Let the coconut aroma capture your senses with these Paleo Macaroons. This sweet treat is incredibly easy to make and will wow your taste buds while making the kitchen smell divine.
The macaroons are sweet and moist with a delicate crunchy bite that will satisfy those avid coconut lovers.
This recipe is egg-free which makes it suitable for many people to enjoy the little bites of tropic heaven.
Prep Time: 10 minutes
Cook Time: 10 minutes
Yield: 10 to 12 balls
- 1 cup shredded, unsweetened coconut
- 1 T coconut flour
- 1/2 cup plus 2 T coconut milk
- 3 T honey or maple syrup
- 1/4 t vanilla extract
How to Make It:
1. Preheat the oven to 350°F.
2. Line a baking tray with baking paper or non-stick reusable baking sheet.

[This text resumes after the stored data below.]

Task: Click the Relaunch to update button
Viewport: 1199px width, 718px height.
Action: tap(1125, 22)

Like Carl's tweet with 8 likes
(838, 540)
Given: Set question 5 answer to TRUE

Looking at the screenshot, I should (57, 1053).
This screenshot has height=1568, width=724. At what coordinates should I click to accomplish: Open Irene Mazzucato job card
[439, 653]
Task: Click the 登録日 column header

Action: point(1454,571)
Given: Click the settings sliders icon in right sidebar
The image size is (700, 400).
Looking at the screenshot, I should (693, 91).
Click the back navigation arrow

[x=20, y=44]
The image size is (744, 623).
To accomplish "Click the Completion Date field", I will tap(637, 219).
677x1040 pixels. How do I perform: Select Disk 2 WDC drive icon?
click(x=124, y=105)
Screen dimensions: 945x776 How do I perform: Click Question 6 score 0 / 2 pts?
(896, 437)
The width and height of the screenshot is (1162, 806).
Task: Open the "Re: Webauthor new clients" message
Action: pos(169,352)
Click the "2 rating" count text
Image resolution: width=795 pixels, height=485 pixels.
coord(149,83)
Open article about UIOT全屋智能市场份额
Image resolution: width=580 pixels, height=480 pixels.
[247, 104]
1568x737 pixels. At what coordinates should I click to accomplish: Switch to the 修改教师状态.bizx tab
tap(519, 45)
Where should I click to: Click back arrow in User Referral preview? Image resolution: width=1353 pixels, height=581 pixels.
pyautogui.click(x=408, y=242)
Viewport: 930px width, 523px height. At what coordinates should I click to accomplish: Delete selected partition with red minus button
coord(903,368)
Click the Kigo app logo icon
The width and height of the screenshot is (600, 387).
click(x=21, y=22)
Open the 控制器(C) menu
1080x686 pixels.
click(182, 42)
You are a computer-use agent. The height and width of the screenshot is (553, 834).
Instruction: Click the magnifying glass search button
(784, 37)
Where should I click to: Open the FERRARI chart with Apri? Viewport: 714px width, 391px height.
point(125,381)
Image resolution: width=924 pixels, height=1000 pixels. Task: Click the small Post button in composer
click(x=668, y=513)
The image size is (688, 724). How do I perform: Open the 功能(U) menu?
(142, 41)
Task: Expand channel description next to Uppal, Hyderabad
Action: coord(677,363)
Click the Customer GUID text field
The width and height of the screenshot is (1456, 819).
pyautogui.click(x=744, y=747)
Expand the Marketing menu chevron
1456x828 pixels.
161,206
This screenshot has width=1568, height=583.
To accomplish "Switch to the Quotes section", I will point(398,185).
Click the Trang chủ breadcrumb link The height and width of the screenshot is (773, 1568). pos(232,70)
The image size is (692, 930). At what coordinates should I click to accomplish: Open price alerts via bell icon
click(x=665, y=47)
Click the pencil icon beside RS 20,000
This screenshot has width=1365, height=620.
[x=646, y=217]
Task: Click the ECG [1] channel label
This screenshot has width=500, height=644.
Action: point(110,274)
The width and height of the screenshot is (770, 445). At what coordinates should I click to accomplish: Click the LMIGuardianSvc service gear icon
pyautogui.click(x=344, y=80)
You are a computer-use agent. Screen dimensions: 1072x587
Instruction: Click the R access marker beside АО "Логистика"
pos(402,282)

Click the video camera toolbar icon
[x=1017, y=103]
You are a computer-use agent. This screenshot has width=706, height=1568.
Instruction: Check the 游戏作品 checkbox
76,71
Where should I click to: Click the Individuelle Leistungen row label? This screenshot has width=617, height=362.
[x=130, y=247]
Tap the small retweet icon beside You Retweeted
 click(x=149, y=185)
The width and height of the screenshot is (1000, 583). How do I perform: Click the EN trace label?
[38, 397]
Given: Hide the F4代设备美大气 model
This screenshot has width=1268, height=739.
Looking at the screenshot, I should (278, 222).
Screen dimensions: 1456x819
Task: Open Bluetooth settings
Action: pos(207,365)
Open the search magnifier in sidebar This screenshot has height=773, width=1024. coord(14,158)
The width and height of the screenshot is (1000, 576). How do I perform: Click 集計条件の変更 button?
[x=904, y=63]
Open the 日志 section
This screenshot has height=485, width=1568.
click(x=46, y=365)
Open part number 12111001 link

3. Combine all ingredients in a saucepan.
4. Heat the mixture to a high heat and simmer for about two minutes or until thickened so that it is firm enough to scoop out in ball shapes.
5. Remove from the heat. Scoop into balls onto the baking sheet. Use a rounded tablespoon, melon baller or ice cream scoop.
6. Place in the oven and bake for 5 to 15 minutes. Time depends on the type of oven you have. Check after 5 minutes, and bake until they are golden brown on top.
7. Remove from the oven once cooked and transfer to a cooling rack. The macaroons are slightly fragile so let them cool and set before removing from the tray.